Gene Upshaw, one-time Oakland Raiders Hall of Fame lineman and head of the NFL Players Association for 25 years, died in August 2008. He led the union through a strike, decertification, the victory of free agency, soaring player salaries and disputes with retired players.

Upshaw was married for the second time and had three sons, Eugene III from his first marriage, and Justin and Daniel from the second. Upshaw, his wife Terri, and another couple, Norman and Sandra Singer, arrived in Lake Tahoe for vacation. Upshaw suddenly became ill and went to the emergency room where he was diagnosed with pancreatic cancer on August 17, 2008. He was hospitalized and died 3 days later at the age of 63.

On the day he died, August 20, 2008, Gene Upshaw’s will was signed, according to court filings. It left everything to his wife Terri.

Son Eugene III arrived in Tahoe the day after his Dad was hospitalized – he had planned on joining the vacationing couples. In Eugene III’s court filing, he said that by early August 2008, his Dad "had deteriorated substantially. . . He was not coherent, and was not speaking." How could his will have been signed that day?
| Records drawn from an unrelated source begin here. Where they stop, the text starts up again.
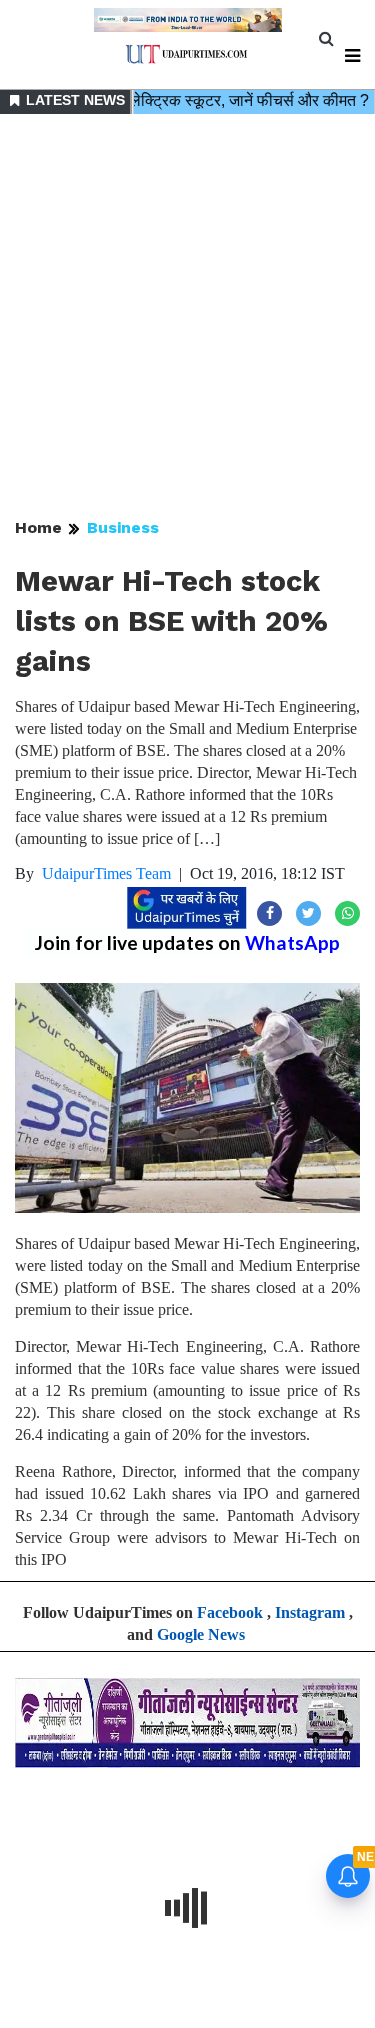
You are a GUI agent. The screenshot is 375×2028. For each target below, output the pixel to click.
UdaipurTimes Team (106, 873)
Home (38, 527)
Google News (201, 1634)
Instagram (310, 1612)
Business (123, 527)
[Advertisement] (187, 317)
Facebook (230, 1612)
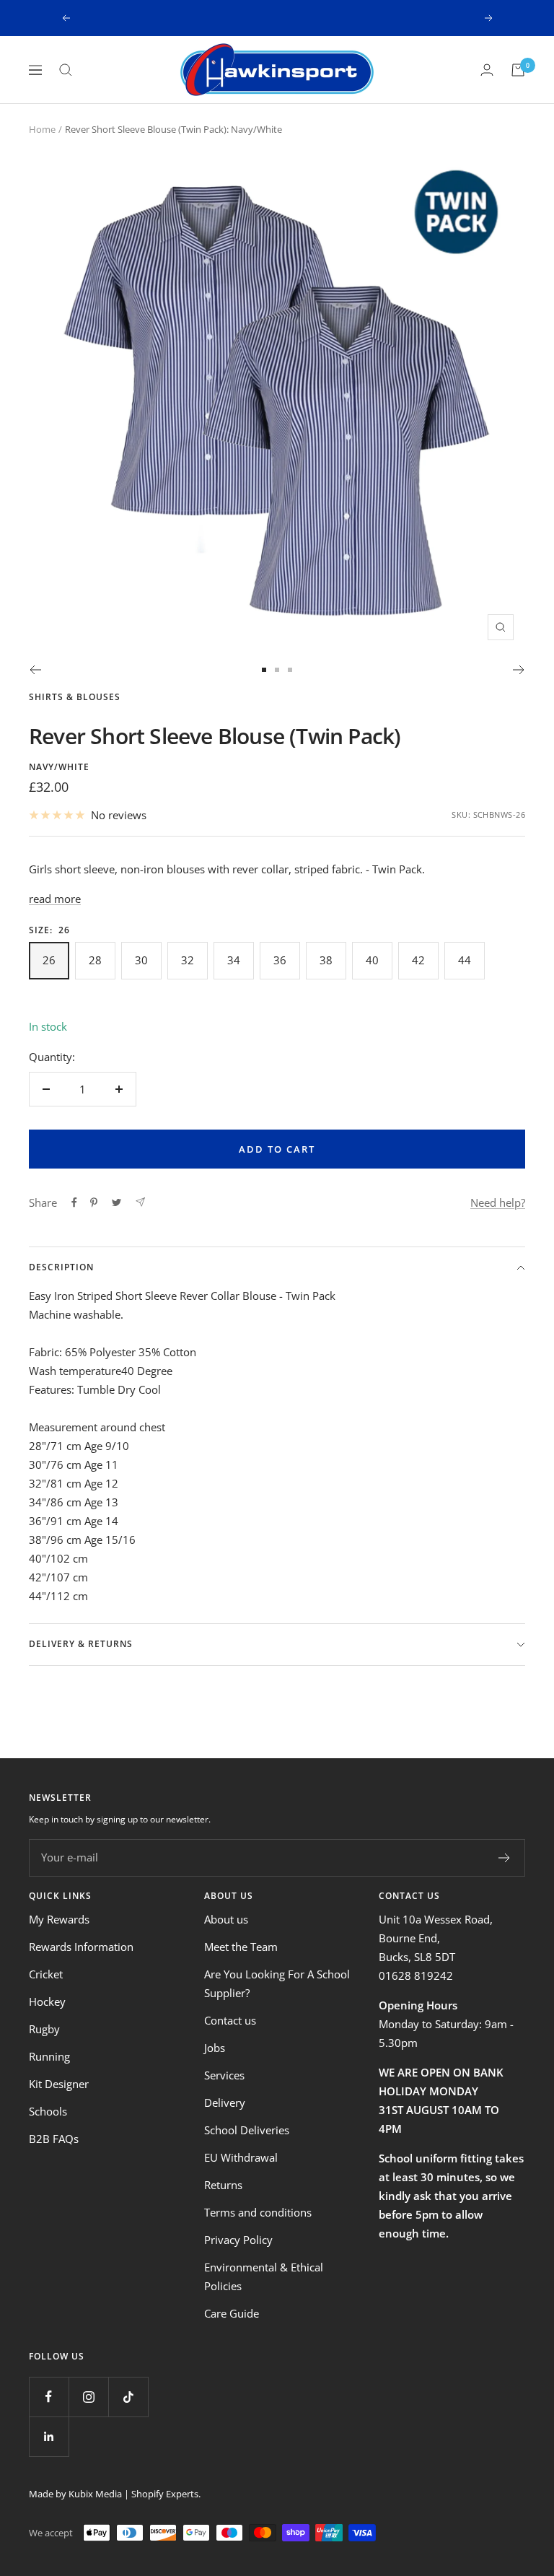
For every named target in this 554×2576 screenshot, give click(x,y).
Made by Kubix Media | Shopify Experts (113, 2493)
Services (224, 2075)
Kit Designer (59, 2084)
Eugene III contested the will and sought to have his step-mother removed as executor. It came out that Mr. Upshaw didn’t sign his will. One of the witnesses signed it on his behalf. The fact that he did not sign the will is unusual, but not in itself a reason to overturn the will. Most states (including Pennsylvania) have a statute of wills that includes the alternative that a valid will may be signed by the testator or by some person in his presence and at his direction. There were a number of problems in Upshaw’s case, however. First, one of the witnesses was also the one who signed the will on behalf of Upshaw. Second, according to Eugene III, on the day Upshaw died and the will was also signed, he lacked all capacity to make a will.
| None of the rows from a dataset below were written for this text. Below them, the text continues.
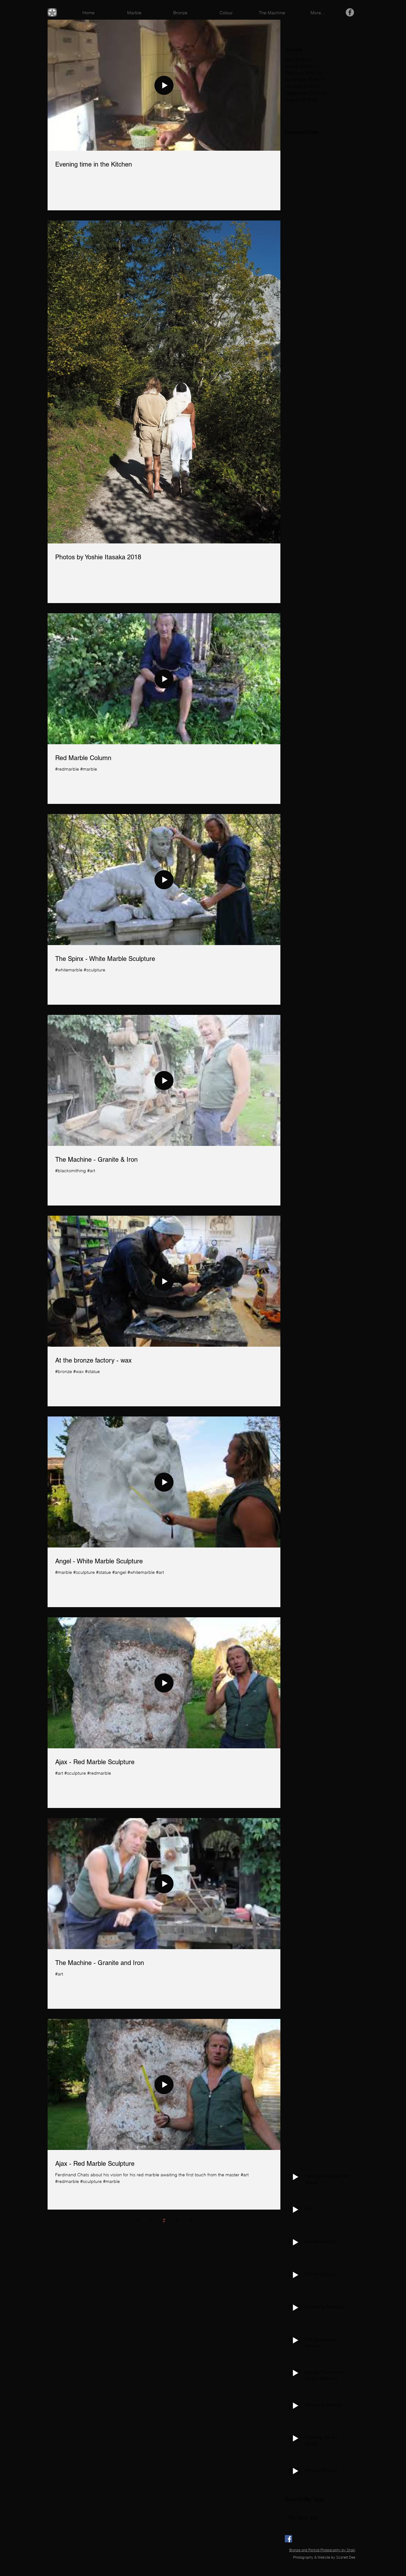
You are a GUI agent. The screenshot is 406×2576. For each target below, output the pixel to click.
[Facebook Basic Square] (288, 2538)
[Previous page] (137, 2220)
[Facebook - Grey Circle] (350, 12)
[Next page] (190, 2220)
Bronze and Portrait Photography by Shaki (322, 2550)
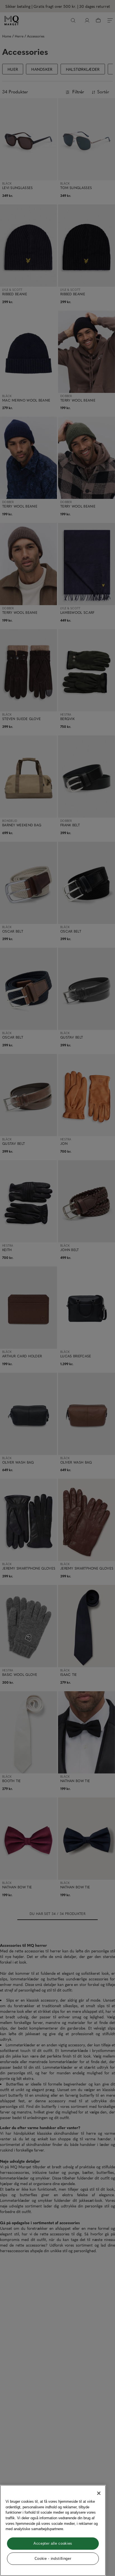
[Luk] (99, 2493)
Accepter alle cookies (52, 2543)
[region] (53, 2530)
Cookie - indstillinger (53, 2558)
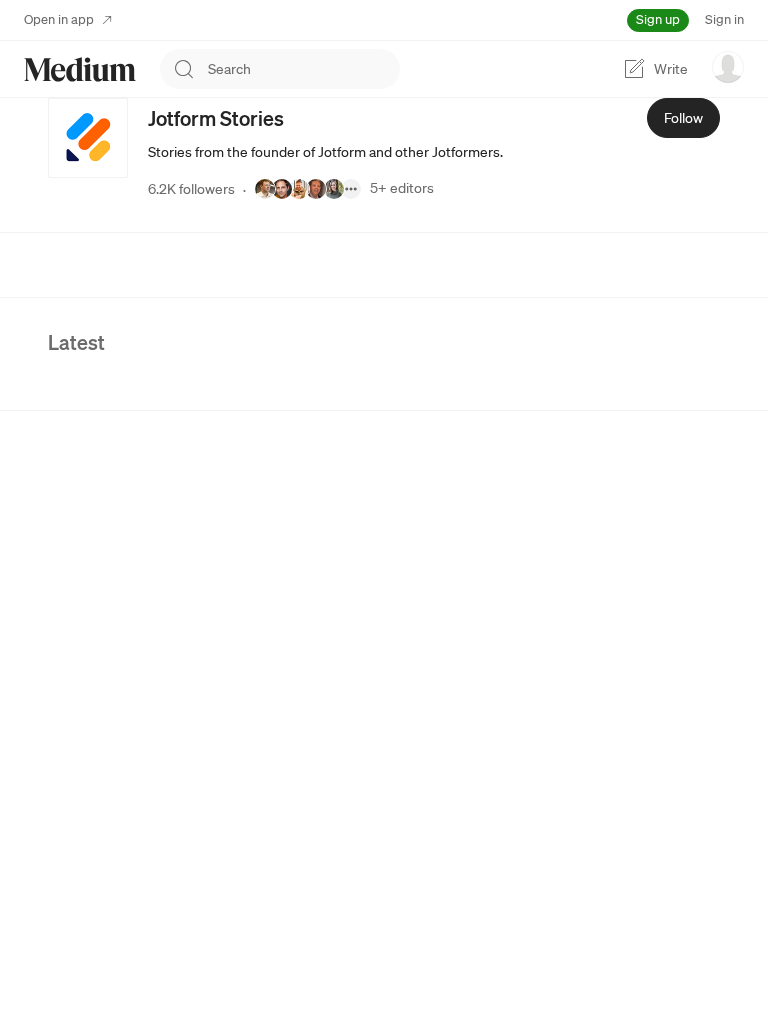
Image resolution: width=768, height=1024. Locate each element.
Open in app (59, 19)
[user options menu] (728, 67)
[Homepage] (80, 69)
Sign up (658, 19)
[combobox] (304, 69)
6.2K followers (191, 189)
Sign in (724, 19)
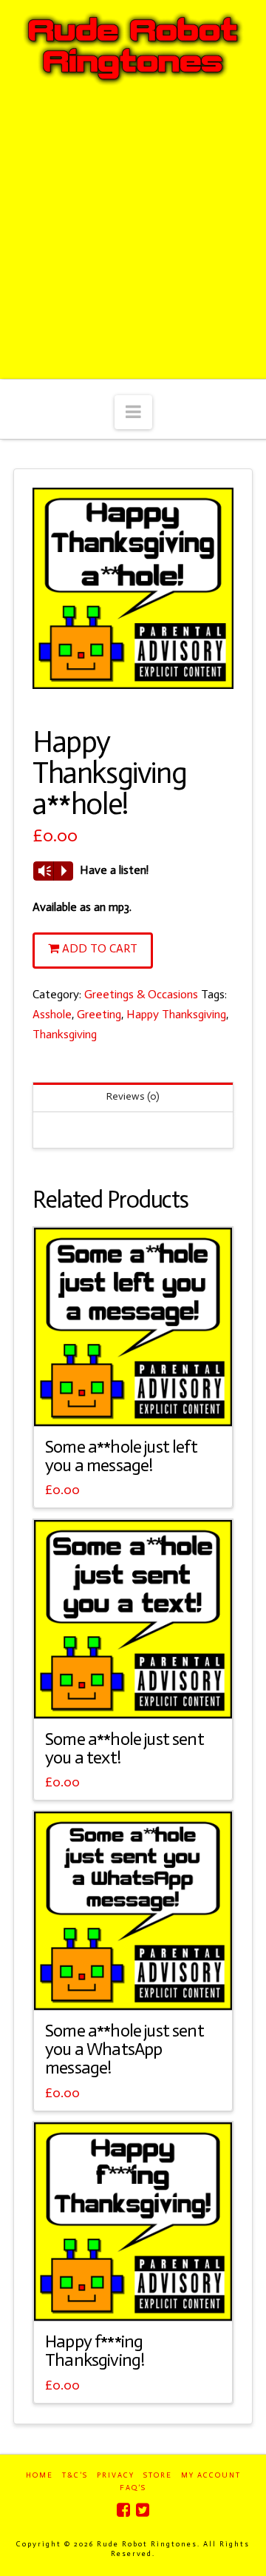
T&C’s (75, 2475)
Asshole (52, 1014)
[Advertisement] (133, 238)
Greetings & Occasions (141, 994)
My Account (211, 2475)
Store (157, 2475)
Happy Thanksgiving (176, 1014)
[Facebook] (123, 2510)
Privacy (115, 2475)
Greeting (99, 1014)
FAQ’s (133, 2487)
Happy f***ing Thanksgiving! (94, 2350)
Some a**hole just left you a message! (121, 1456)
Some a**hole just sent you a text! (124, 1748)
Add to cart (99, 948)
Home (39, 2475)
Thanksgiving (65, 1034)
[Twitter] (142, 2510)
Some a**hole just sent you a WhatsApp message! (124, 2049)
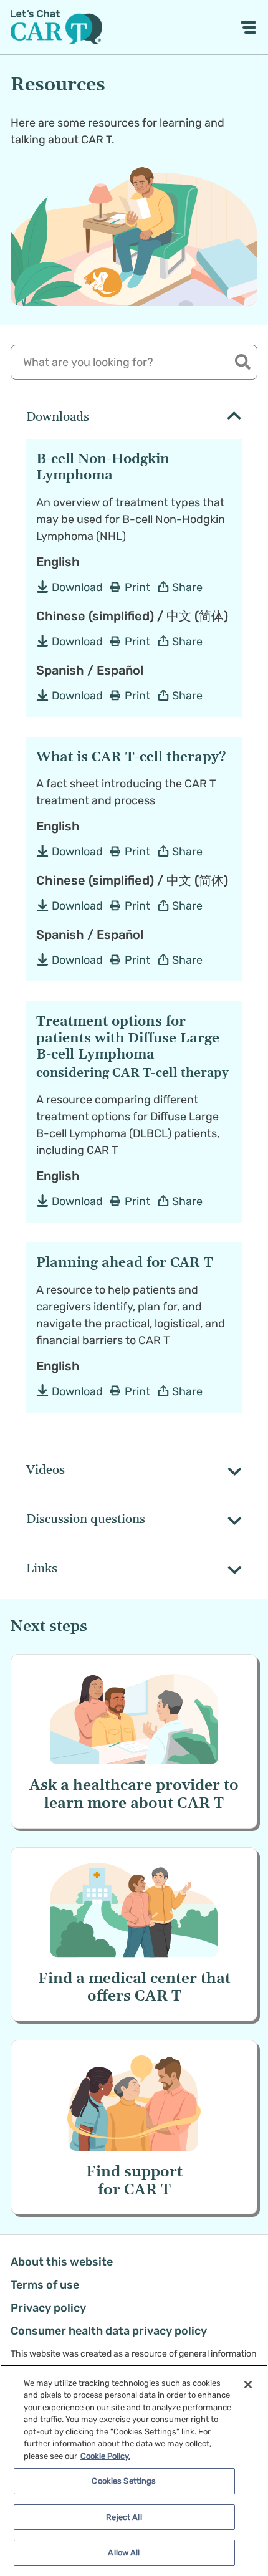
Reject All (123, 2517)
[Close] (248, 2384)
The witness and signer of the will was Upshaw’s friend who went on vacation with him, lawyer Norman H. Singer. The litigation here was to contest the will and remove Terri as executor. Norman Singer was not sued.

The trial was scheduled for May 2011 (almost 3 years after death) but was settled by a confidential agreement a few days before it was to begin.
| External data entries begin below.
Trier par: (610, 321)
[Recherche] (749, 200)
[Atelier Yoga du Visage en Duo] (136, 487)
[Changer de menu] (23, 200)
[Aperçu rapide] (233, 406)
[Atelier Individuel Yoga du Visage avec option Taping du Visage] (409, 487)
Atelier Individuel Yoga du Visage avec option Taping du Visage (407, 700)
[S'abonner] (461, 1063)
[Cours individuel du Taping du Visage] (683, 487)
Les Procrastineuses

One of the assets that was uncovered was a previously undisclosed $15 million deferred compensation that the union paid to his surviving wife, Terri Upshaw. Retired NFL players, who were angry with Upshaw for not getting them better pensions and medical benefits, were outraged. Upshaw’s estate also apparently received $1.73 million in "past due compensation." The Upshaws lived in a home in Great Falls, Virginia. The probate inventory showed eight luxury vehicles, a 32-foot boat, and another home in Lake Tahoe, California.

When the will was submitted to probate in Fairfax County, Virginia; both Norman and Sandra signed a document in which they answered "yes" to the question: "Did the decedent sign this paper in your presence and in the presence of other witness(es), with all of you together at the same time?" When they were deposed, the Singers changed their answer to "no" and acknowledged that Norman Singer had actually signed it. What a mess.

If Upshaw had died intestate, his widow would have received a 1/3 share of his estate, and 2/3 would have gone to his children. That would have given a 2/9 share to son Eugene III. Which side do you like in this argument? If I had to bet, I’d say that Eugene walked away with a big chunk of his 2/9 share.

Certainly his is an interesting story, but here is my question. How can a 63 year-old man with a second wife, 3 children from two marriages, and a net worth of more than $20 million not have a will? Seriously.

A 2009 Wills and Estate Planning survey commissioned by found that only 35% of adult Americans currently have wills and only 29% have powers of attorney. Another survey found that 32% of respondents would rather have a root canal than make a will.

Please make a will. It is not too expensive. You have enough assets to plan for no matter how small your estate is. Signing a will does not hasten your death. You can die at any age, you don’t have to be old. Really.